■ **Exercise task 1**
Answer these questions using the Fenwick English biography:
(a) In which city was Fenwick English born?
(b) What subject did his father teach?
(c) In what year was his first book published?
■ **Exercise task 2**
Rewrite the Fenwick English biography from "In 1956 English" up to and including "Temple City, California.", putting "Foothill Middle School" in place of "Foothill Intermediate School".

In 2002, he became the Robert Wendel Eaves Sr. Chair at the University of North Carolina at Chapel Hill. This distinguished position honors one of this century’s great leaders in elementary education.
Fenwick English was born in Los Angeles, California to middle-class parents Mel and Phyllis. His father taught middle school woodshop and his mother taught music. Fenwick's father and mother were both accomplished pianists.
In 1956 English enrolled in college at USC where he graduated with a B.S. in English and Education in 1961, and an M.S. in Elementary Administration in 1963.
While studying for his M.S. he was also a teacher of third grade at the Tweedy Elementary School in South Gate, California.
From his career start as a third grade teacher, English quickly moved up in the ranks of practicing educators and in school administrators. He taught elementary and middle school at Palm Crest Elementary School and Foothill Intermediate School in La Canada, California from 1961–1964. His leadership in the classroom was respected and this led to his promotion to Assistant Middle School Principal at that same Foothill Intermediate School from 1964–1965. In 1965, he moved up to Middle School Principal and Central Project Director, Temple City USD, Temple City, California.
It was during his five years at Temple City that he started to formulate his ideas into writing. His observations in the classroom and school became the groundwork for his first book Differentiated staffing: Giving teaching a chance to improve learning published in 1969.

■ **Stored records**
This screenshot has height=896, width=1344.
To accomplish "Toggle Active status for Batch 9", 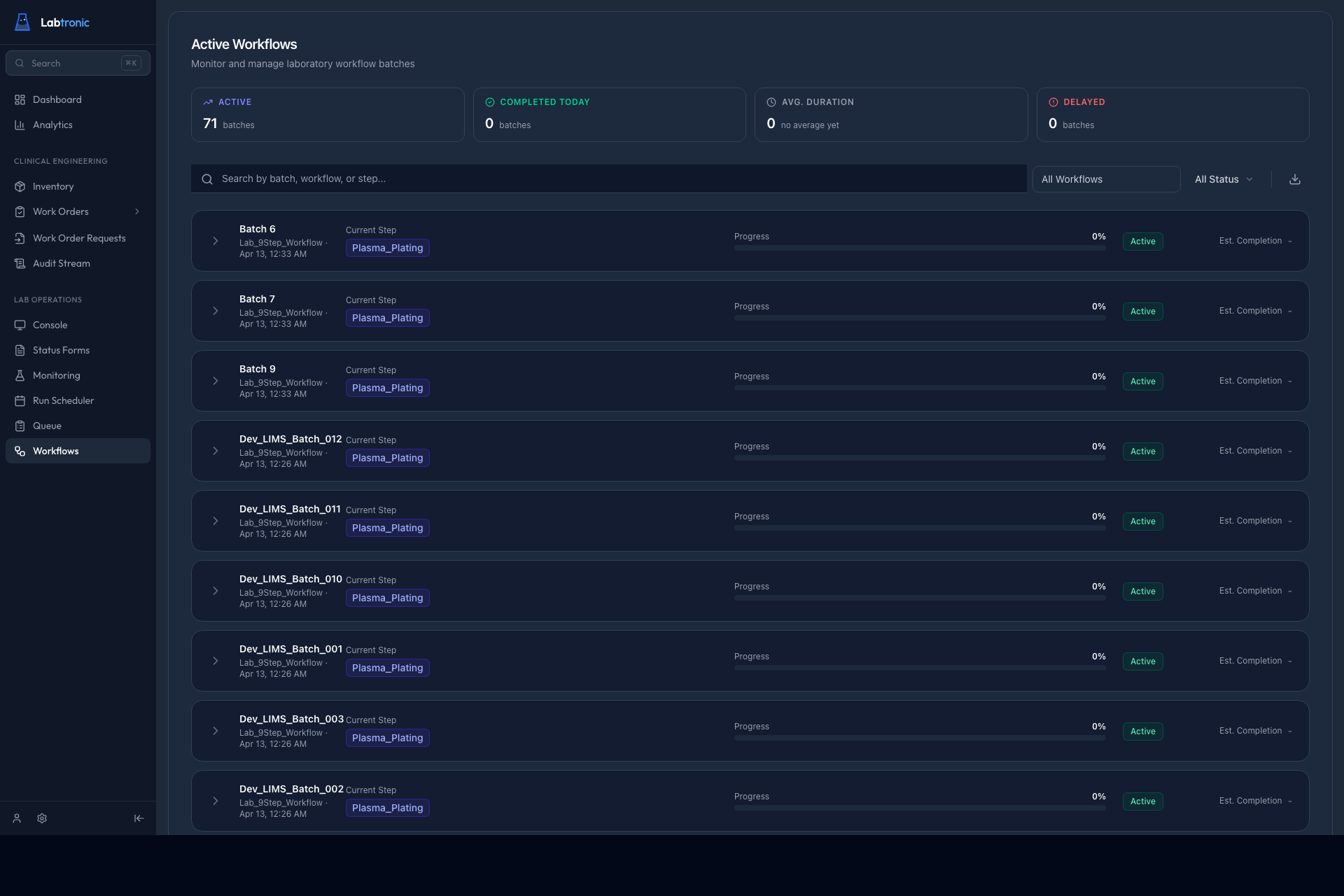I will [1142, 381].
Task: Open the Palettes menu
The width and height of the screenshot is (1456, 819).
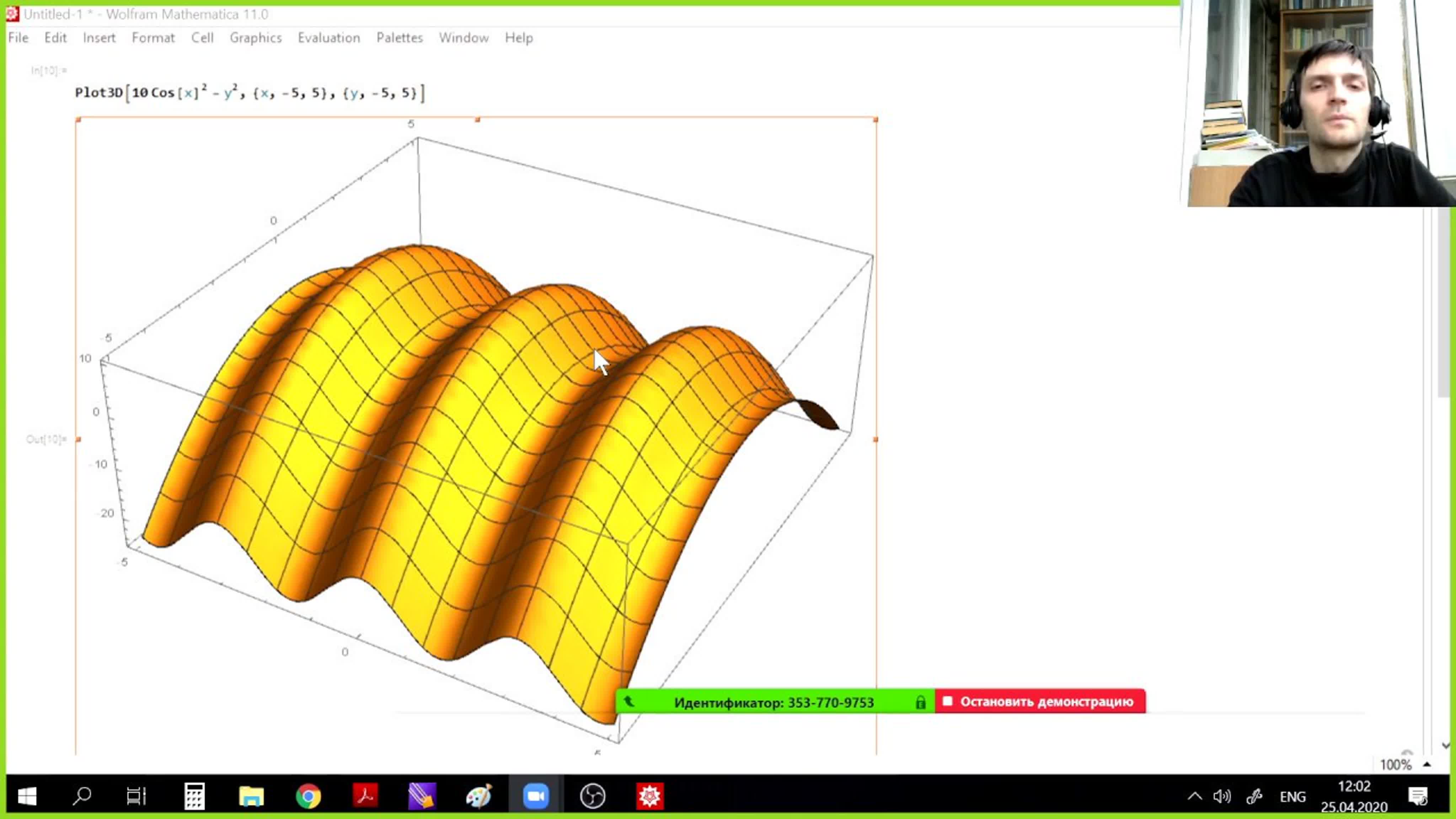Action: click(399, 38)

■ **Task response 1**
(a) Los Angeles, California
(b) Middle school woodshop
(c) 1969

■ **Task response 2**
In 1956 English enrolled in college at USC where he graduated with a B.S. in English and Education in 1961, and an M.S. in Elementary Administration in 1963.
While studying for his M.S. he was also a teacher of third grade at the Tweedy Elementary School in South Gate, California.
From his career start as a third grade teacher, English quickly moved up in the ranks of practicing educators and in school administrators. He taught elementary and middle school at Palm Crest Elementary School and Foothill Middle School in La Canada, California from 1961–1964. His leadership in the classroom was respected and this led to his promotion to Assistant Middle School Principal at that same Foothill Middle School from 1964–1965. In 1965, he moved up to Middle School Principal and Central Project Director, Temple City USD, Temple City, California.